Dans « L’Eau rouge », paru en français en 2021 et plusieurs fois primé, Jura Pavičić – né en 1965 à Split – convoquait l’histoire récente de son pays. Dans « Mater Dolorosa », son quatrième ouvrage publié chez Agullo, il se concentre davantage sur le présent pour nous offrir un gros roman aux allures de tragédie grecque. Trois personnages se partagent la scène en cet automne humide de 2022 : Katja, la mère, Ines, la fille, et Zvone, le policier. Avec un collègue plus âgé, un ancien cadre de la police yougoslave, Zvone enquête sur la mort d’une jeune fille de 17 ans, Viktorija Zeba, la fille de deux médecins connus, retrouvée violée et assassinée dans une usine désaffectée de la zone industrielle de Split. A la fois sobre, précise et très visuelle, la description de cette usine de PVC pose à elle seule le ton d’un livre toujours à fleur de peau du passé.
Les liens du sang
Le principal suspect, Mario, n’est autre que le fils de Katja et le frère d’Ines. L’écrivain ne lui donne jamais la parole. Et le jeune homme ne laisse rien paraître de ce qui a pu se passer. C’est un fantôme blanc et lisse, amorphe et indifférent, qui passe ses journées à ne rien faire, ou pas grand-chose. Les deux femmes savent qu’il est coupable, elles ont retrouvé des objets l’incriminant, mais elles tentent de se voiler la face. Elles n’y peuvent rien, les liens du sang sont les plus forts. L’une et l’autre vont garder le silence quitte à ce qu’un homme innocent, mais au passé douteux, soit accusé à sa place.

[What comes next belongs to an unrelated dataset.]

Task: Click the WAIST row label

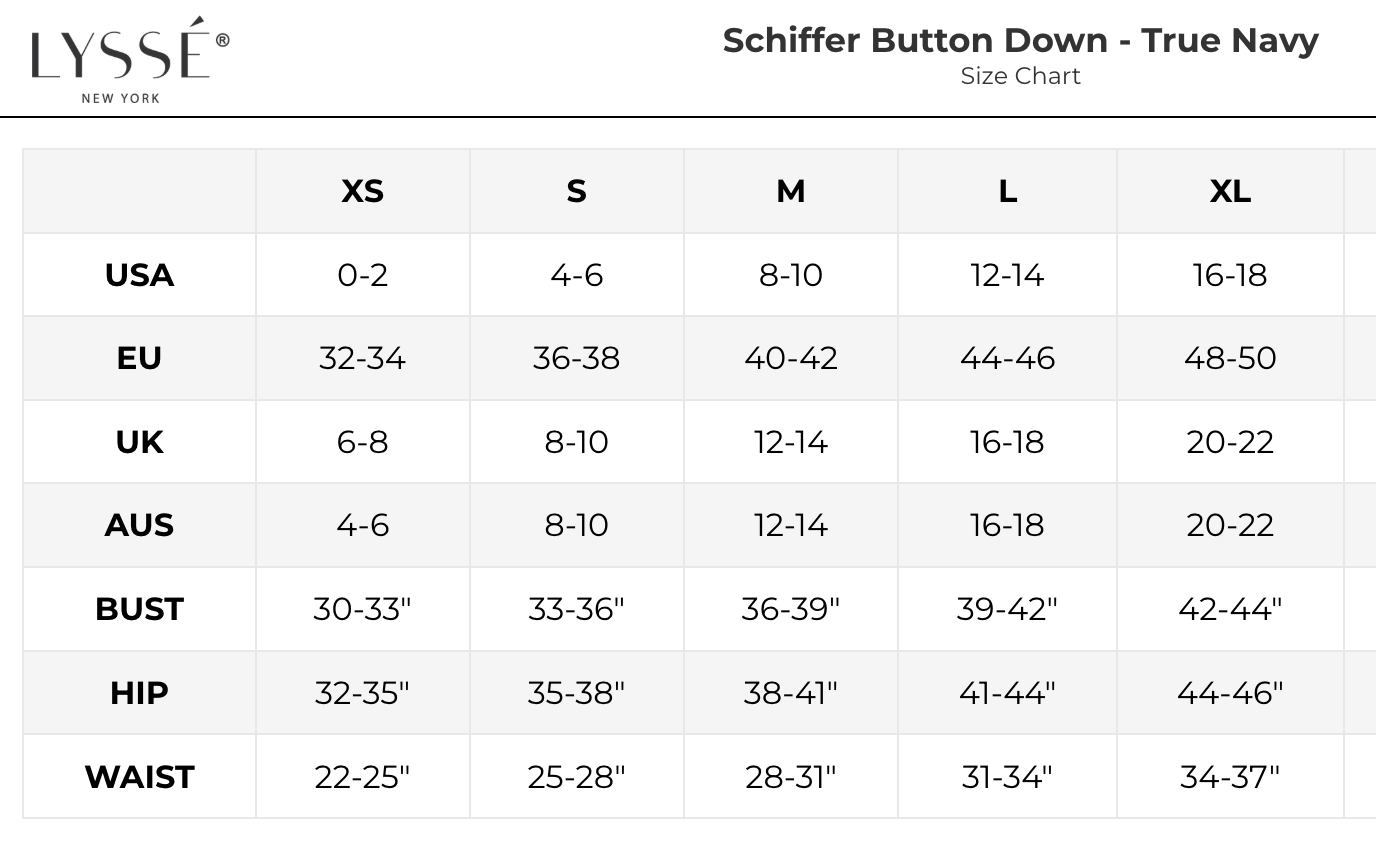Action: pos(139,776)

Zvone n’est pas dupe. Il sait que Mario a tué, et redoute qu’il ne récidive. Mais il a lui aussi ses fardeaux, qui pèsent lourd sur son quotidien, les coups bas d’un collègue arriviste, une mère qui a refait sa vie en Australie, un père rentré malade et invalide de la guerre, « un jeune vieillard, un enfant-vieillard dont il faut s’occuper. Alors que les gens de sa génération pouponnent et veillent sur des bambins au teint pourpre, Zvone veille sur un petit enfant gâté, blanc, frêle et desséché. »
De page en page une autre vérité parallèlement se dégage, impérieuse, obsédante : l’amour-haine de l’auteur pour sa ville, « cette ville dure et exigeante, chaque jour plus rude et plus laide », comme l’exprime l’un de ses personnages. Car c’est à elle, finalement, que Jura Pavičić réserve le premier rôle, faisant de Split la véritable héroïne tragique de ce roman noir. Une Split inconnue des touristes dont il décrit avec tendresse les quartiers gris de l’ère communiste, les « reliques de ruines d’ex-à peu près tout », et même le cimetière, le cimetière « inachevé, comme est inachevé tout ce qui l’entoure ici : les maisons, le travail, les ambitions, les vies ».
« Mater dolorosa ». De Jura Pavičić. Traduit du croate par Olivier Lannuzel. Agullo Editions, Agullo Noir, 396 p. En librairie le 5 septembre 2024.